━━ THE DATA ━━
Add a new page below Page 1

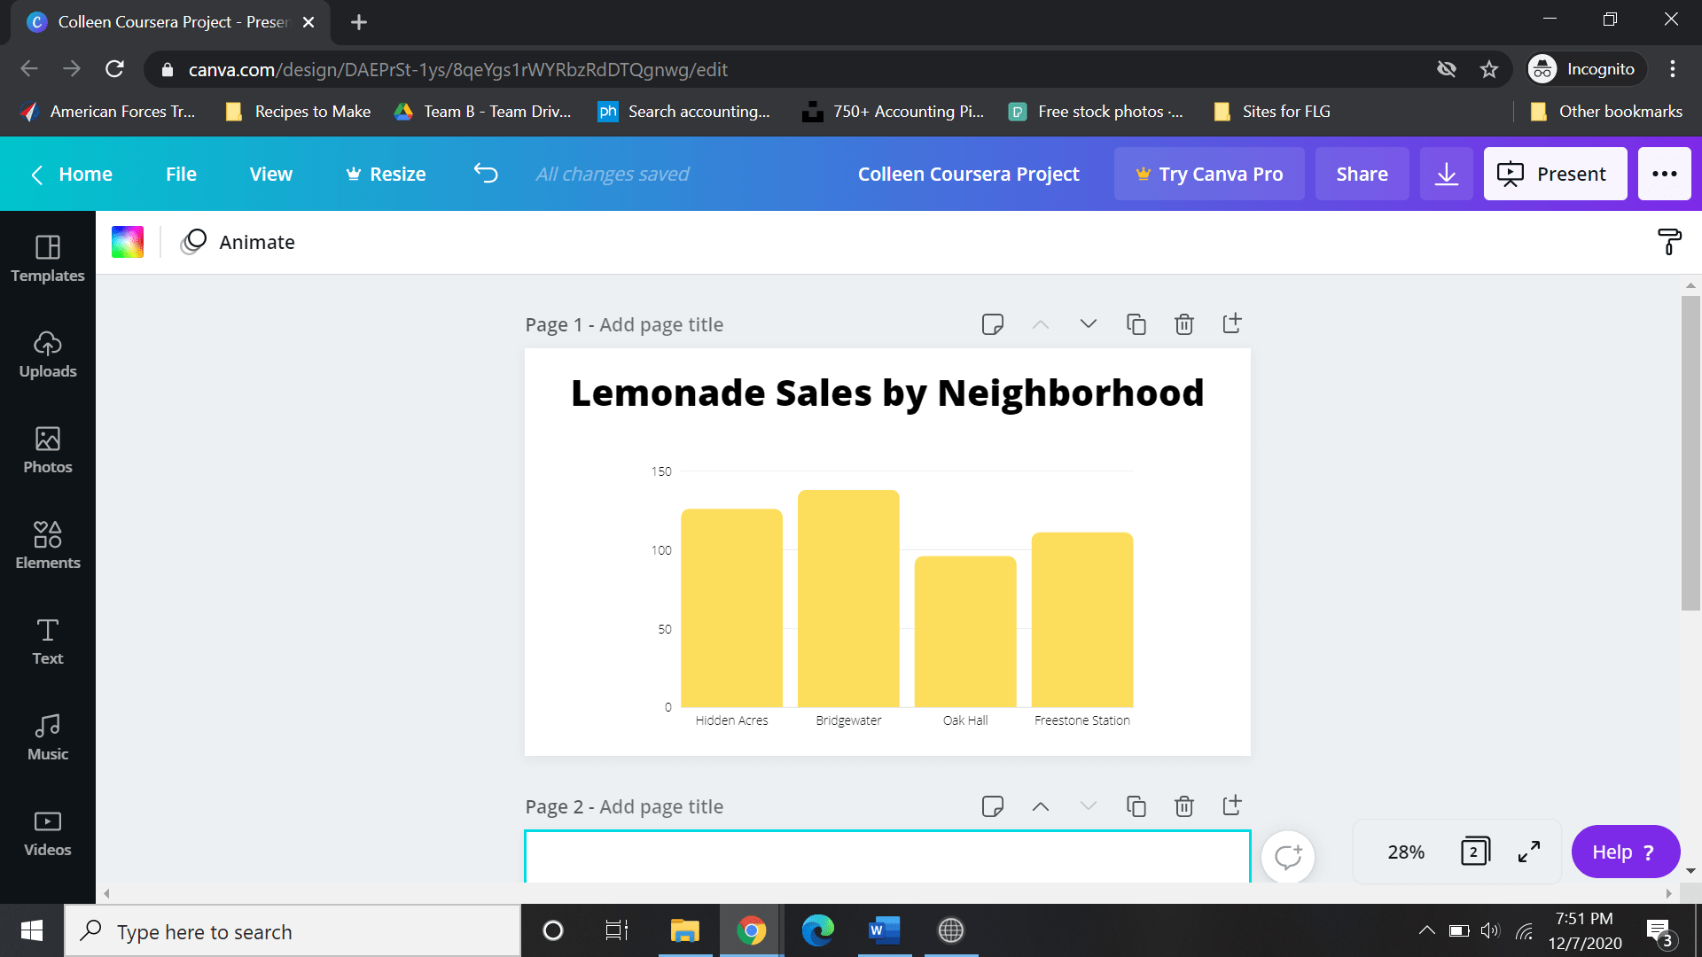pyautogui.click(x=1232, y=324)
━━━
━━ THE DATA ━━
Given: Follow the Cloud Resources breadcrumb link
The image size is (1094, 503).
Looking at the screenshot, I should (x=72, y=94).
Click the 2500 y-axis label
━━━
TASK DETAILS: From the records above, repeat exactly the lines from the one with "The image size is (1094, 503)." through the one with "Click the 2500 y-axis label", both included.

ANSWER FOR THE TASK:
The image size is (1094, 503).
Looking at the screenshot, I should (x=72, y=94).
Click the 2500 y-axis label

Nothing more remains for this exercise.